Paula Gillen on a field trip with her Photo 1 class in 1981. Mercer County Community College, Trenton, NJ. We actually had real 35 mm cameras that were new at the time!

Final projects from my class: UCD Spring 2010.

A photograph by Chenyue Ma (Intro to Photo) UCD – also known as YK. She likes Radio Head, animals, and is a vegetarian. This photograph was from her final project. With this project she explored images of models using vegetables as fun props. She had a sharp eye and a creative mind and is an economic major who took to photography like a duck to water! This photograph was sepia toned to create the brownish color.
A photograph by one of my Intro to Photo students: Ron Brauch. He is interested in tattoo designs and this past semester experimented with overlaying his tattoo designs on his portraits. For this image he created a line drawing on tracing paper that was about the same size as the print, after the initial exposure to the negative, he placed the tracing paper over the paper for a second exposure. The line from the tracing paper created the white lines on the models face. The student model is Niki. Thank you to Ron and Niki for letting me share their work.

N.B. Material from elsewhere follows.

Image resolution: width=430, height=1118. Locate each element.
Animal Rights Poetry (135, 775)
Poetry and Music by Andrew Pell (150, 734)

Currently I am teaching an Intro to Photography class, at the University of Colorado, Denver. I am finishing up my second semester of teaching and its going a bit smoother this time around! It is refreshing to be dealing with an analog medium again. I enjoy handling “35mm film” and “fiber based silver gelatin based prints, ” these objects now seem so tangible, so permanent, after managing those evasive pixels and multiple back up hard drives. And I forgot how soothing it is to work in a lab, to enter a darkened room, lit only with the yellow/red safe light. It encloses the students in a soft glow, with only the sound of trickling water in the background to break up the silence. It feels more like a visit to a Zen Monastery rather standing in a university photo lab in the middle of Denver. It is a bit like time traveling to return to a practice and form that I first started using in the mid 1970’s.
Escape from pixels. I am in the process of showing students how to print negatives & create their own silver gelatin prints. We rock the trays to encourage fresh developer to reach the chemistry on the surface of the paper. The film is developed using metal tanks in a special film developing room (temperature controlled!). After the film is dry, and cut into strips we walk through a zig zag light trap doorway, to enter the darkroom and set up by our enlargers, there we expose the paper to light. The paper we are using is RC Ilford Multi grade paper.
Early in the semester I reduce photography and the camera into their basic elements, so a fancy 35 mm camera is reduced to a portable black box with pin hole or in our case with modern 35mm a glass lens. I talk about time (shutter speed) and focus (depth of field) as the two main principles they need to master as beginning photographers. I like to show historical images of the camera obscura and pin hole photography. My favorite photographer to show at this point is Ableardo Morell’s and his camera obscura images found on his website: http://www.abelardomorell.net/
Below is a final project from one of my students who studied with me – Fall 2009, UC D Intro to Photography class. It is a sequence of words and images by Nhia Xiong, expressing the emotions she felt and experienced about her father who has passed away.
A few examples from this semester Into to Photography class at UC Denver. Photograms, painting with developer, light painting, and some stop and blur action.